> [What you are asked to do] Find each line in the items below that contains the string "screenshot" with the same capitalization, and copy those lines in full.

> [Entries shown]
BEGIN

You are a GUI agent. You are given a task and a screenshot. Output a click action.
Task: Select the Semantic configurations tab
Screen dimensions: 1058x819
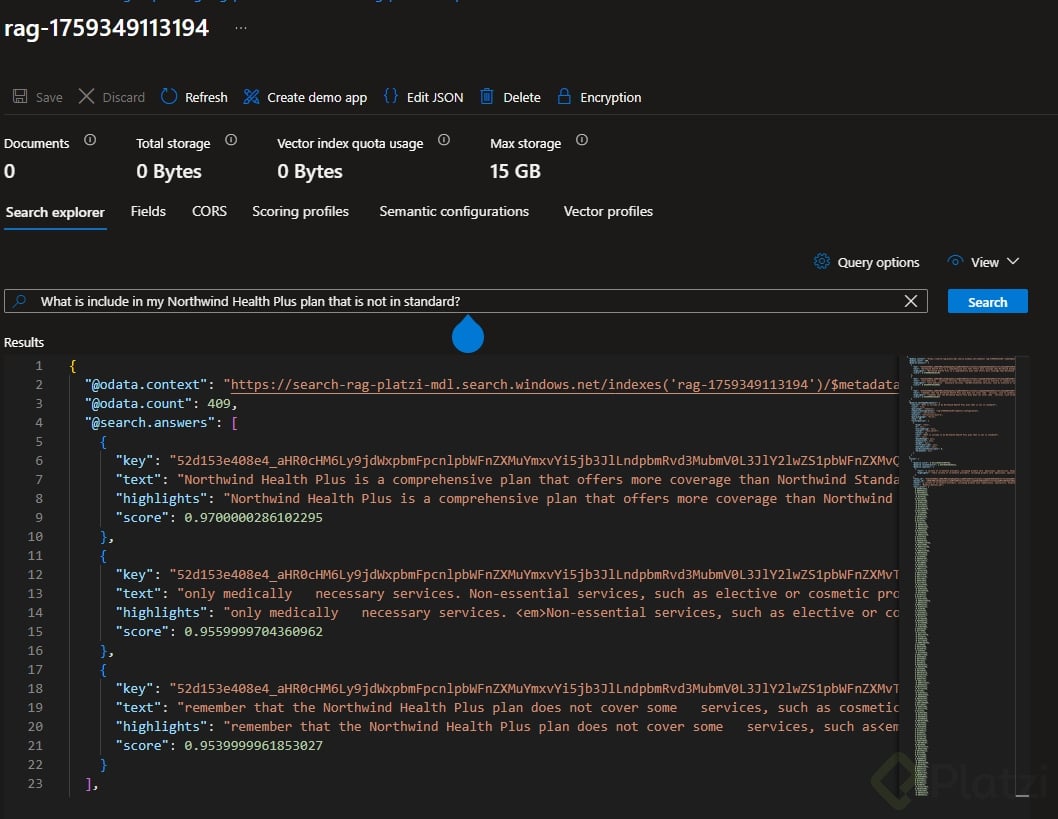click(x=454, y=212)
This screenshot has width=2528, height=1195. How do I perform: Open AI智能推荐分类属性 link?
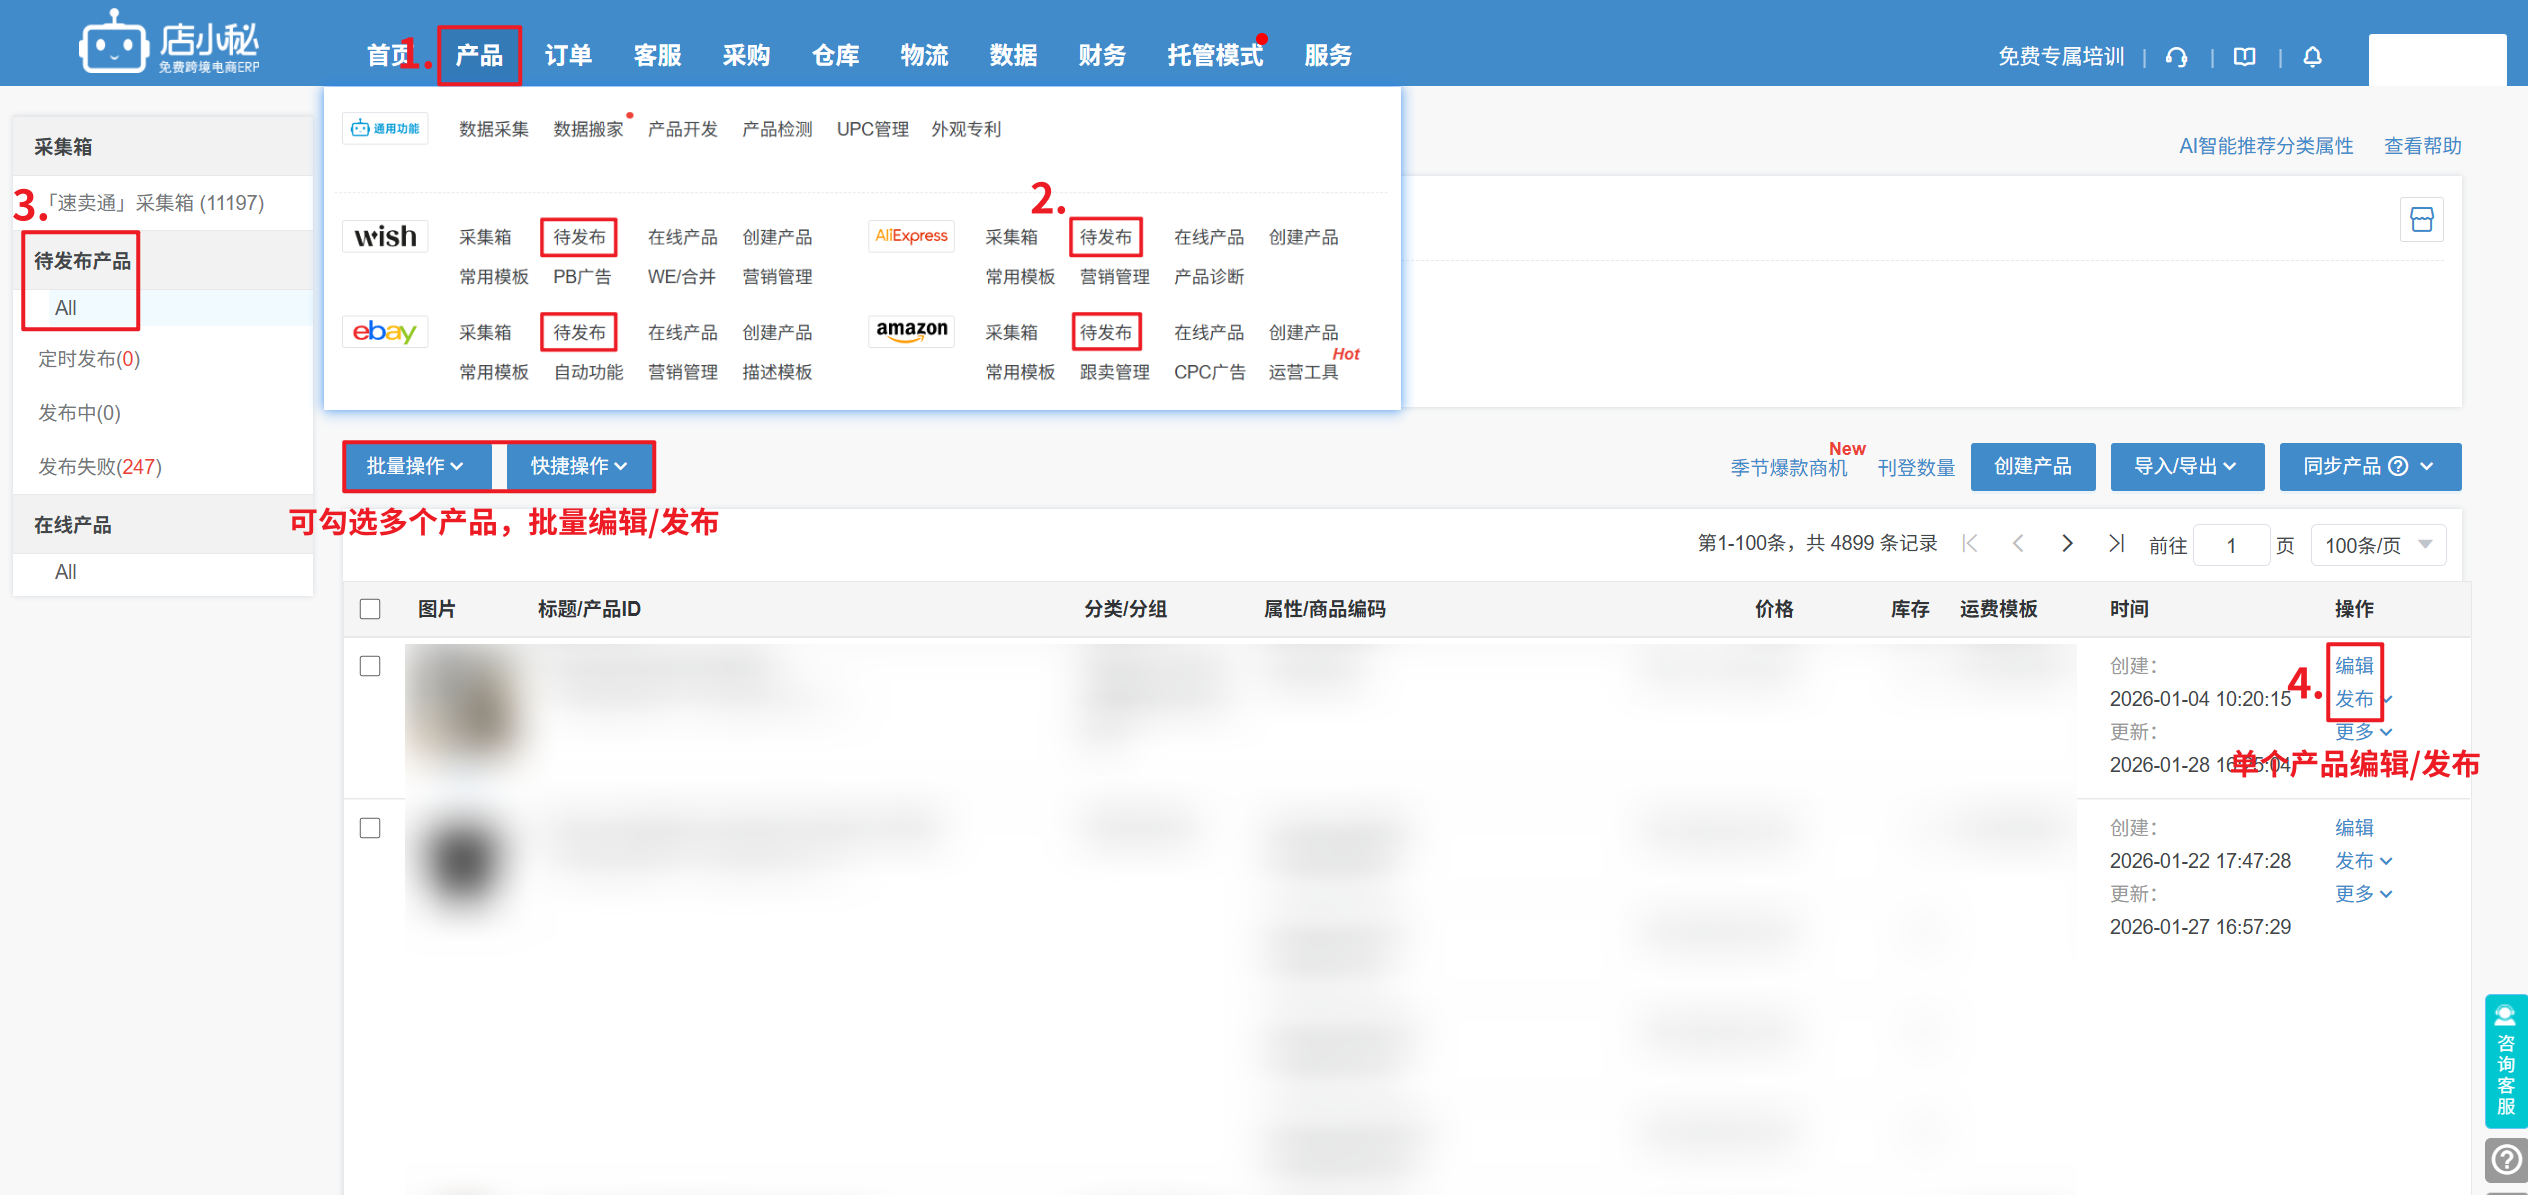pyautogui.click(x=2265, y=146)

END

> [Result for this task]
You are a GUI agent. You are given a task and a screenshot. Output a click action.
This screenshot has width=2528, height=1195. How do I perform: Open AI智能推荐分类属性 link?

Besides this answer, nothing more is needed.